Where does understanding dwell?"

In verse 28, he gives God's answer:

"'The fear of the Lord--that is wisdom,
and to shun evil is understanding.'"

Simple, yet effective.

What got me today was when Job took a stroll down memory lane. Specifically, I was sobered by Job's lament in 29:4-6:

"Oh, for the days when I was in my prime,
when God's intimate friendship blessed my house,
when the Almighty was still with me
and my children were around me,
when my path was drenched with cream
and the rock poured out for me streams of olive oil."

Those words gave me pause, b/c they pretty much describe how I feel right now. I feel very much in my prime; God's friendship blesses my house; my children are around me; my path is drenched with blessing; and I often imagine that God daily pours the oil of blessing on my head. That is an actual recurring image I have.

When in such a position, Job "thought, 'I will die in my own house, my days as numerous as the grains of sand. My roots will reach to the water, and the dew will lie all night on my branches'" (18-19). It is so easy for me to become deluded into thinking that this state of blessing will last forever. And yet, I know full well that it probably won't. In fact, one of the reasons I blog regularly about my family and why I take a borderline obsessive amount of pictures is because I view such activities as somehow cupping my hands and saving a small amount of that oil of blessing. I bottle the oil in my blogs and my scrapbooks to have at a later date, should I ever be in need. I am all about planning ahead.

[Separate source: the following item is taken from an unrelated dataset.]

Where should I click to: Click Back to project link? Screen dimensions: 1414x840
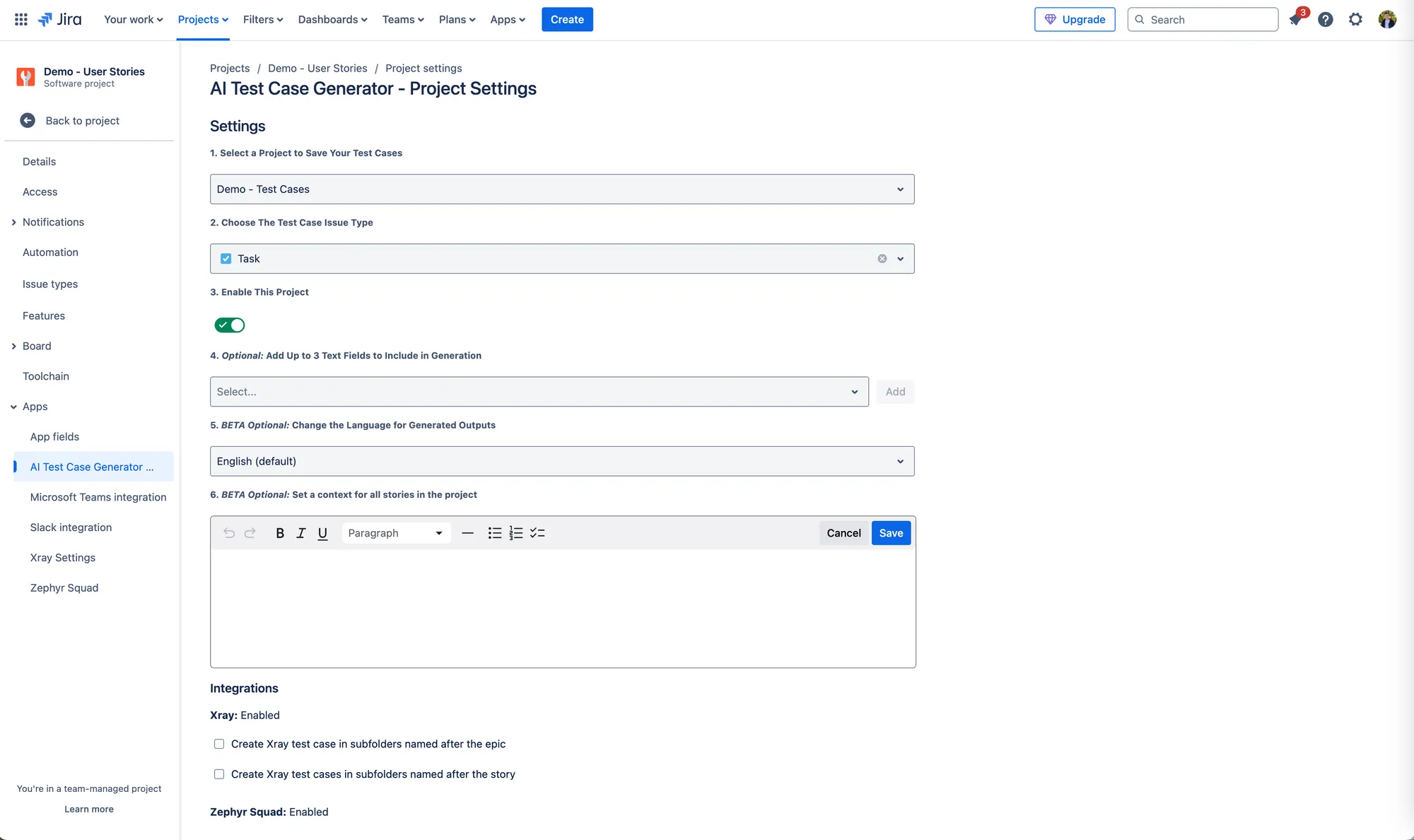[x=82, y=121]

And until that day, I want to never take for granted this time of my life. I pray to God that a Job-like scenario never comes to pass, but if it does, I don't want to look back with regret. I don't want to rue, like Job does here, my prideful assumption that such blessings would last forever. Instead, I want to treasure them as the temporary joys that they probably are.

2 Cor. 2: 12-17

Wow, six verses. That is a record!

I like verses 14-15: "But thanks be to God, who always leads us in triumphal procession in Christ and through us spreads everywhere the fragrance of the knowledge of him. For we are to God the aroma of Christ among those who are being saved and those who are perishing." I like that imagery.

Psalm 42:1-11

We have a popular song based on verses 1-2 of this psalm. I think, though, that my understanding of those opening verses is deepened by the context of the whole song. The reason that David thirsts so desperately for God is that he is in the midst of sorrow and struggle. As much as I tend to want to avoid sorrow and struggle (see: my OT thoughts), I do recognize that they tend to be powerful conduits between man and God.
As much as we would avoid them if we could, our darkest times often end up blessing us by connecting us much more deeply with God.

Proverbs 22:7

"The rich rule over the poor,
and the borrower is servant to the lender."

As one who has been fantasizing lately about paying off my mortgage, I can vouch for the second part of that proverb:).